Chafee decided to offer an amendment restoring funds for programs of particular interest to northerners and urbanites, such as home heating assistance, Urban Mass Transit, Urban Development Action Grants, and education funding. Because the increase in the deficit would be limited to just that package, the administration would be protected; moderates could use the Chafee amendment as evidence that they were representing their constituents and to excuse voting against all the Democratic changes.

Greider reports that "Stockman had no objection. The amendment wouldn't cost much overall, and it would 'take care of those people who have been good soldiers.'"[36] But if Stockman did not really mind, other Republicans did. At the least, the administration's opposition was muted, and Domenici seemed willing to go along. Then Domenici decided to try to beat the amendment. Putting a little back into the basic package "made it easier" for fence-sitting moderate Republicans. As a symbol of the vote's importance, Vice President Bush was in the Senate chair if necessary to break a tie.

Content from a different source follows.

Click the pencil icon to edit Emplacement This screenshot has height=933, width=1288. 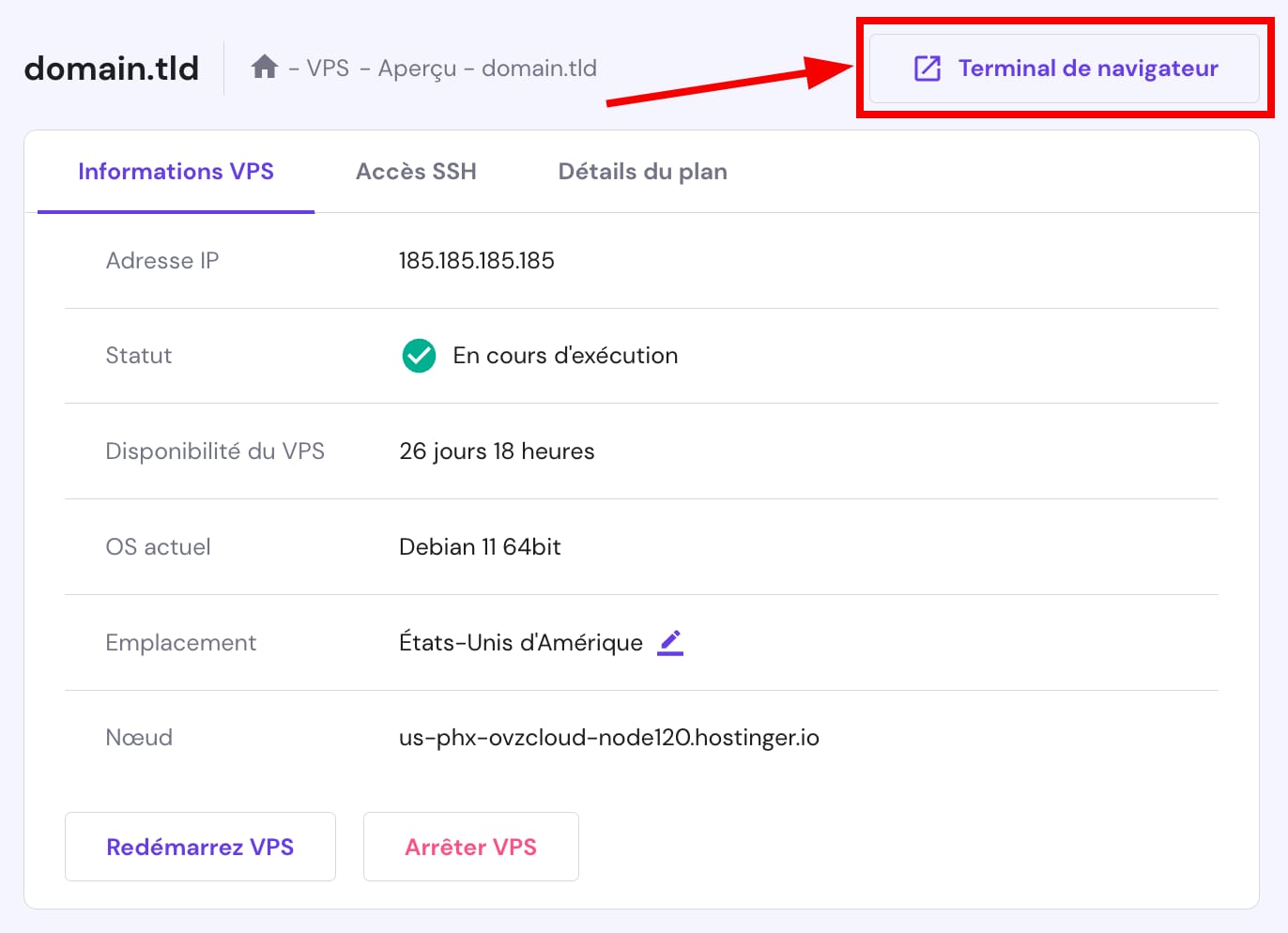(669, 642)
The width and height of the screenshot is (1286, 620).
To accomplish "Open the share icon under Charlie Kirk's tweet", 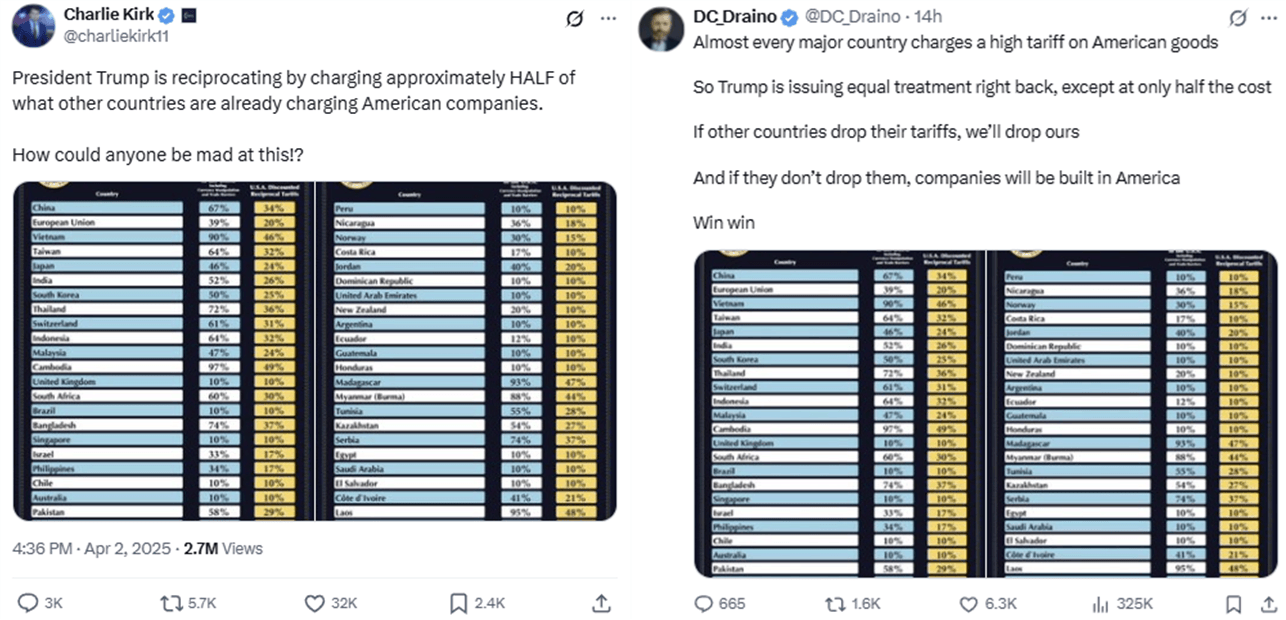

Chafee lost 40 to 59. Majority Whip Ted Stevens of Alaska admitted he was voting against Chafee reluctantly, adding that "many of us have been saying no not only to programs we supported in the past, but sometimes to programs we initiated."[37] Eleven Republicans still stood up for Chafee. Hatfield, as a member of the leadership, could not join his "Gang of Five" colleagues; but John Heinz and Arlen Specter (Pa.), William Cohen (Maine), David Durenberger (Minn.), Mark Andrews (N.D.), John Danforth (Mo.), and Charles Percy (Ill.) joined Stafford, Weicker, Mathias, and Chafee. Those Republicans, however, were more than balanced by the seventeen mostly southern Democrats who opposed the amendment.

The Chafee failure showed there would be no coalition of moderate Democrats and liberal Republicans. "Chafee was the one shot we had at making inroads," said Chris Dodd (D-Conn.). "When that failed, any hope of making additional inroads went out the window."[38] The vote also dramatized the situation of the northern "gypsy moth" Republicans of the House and Senate.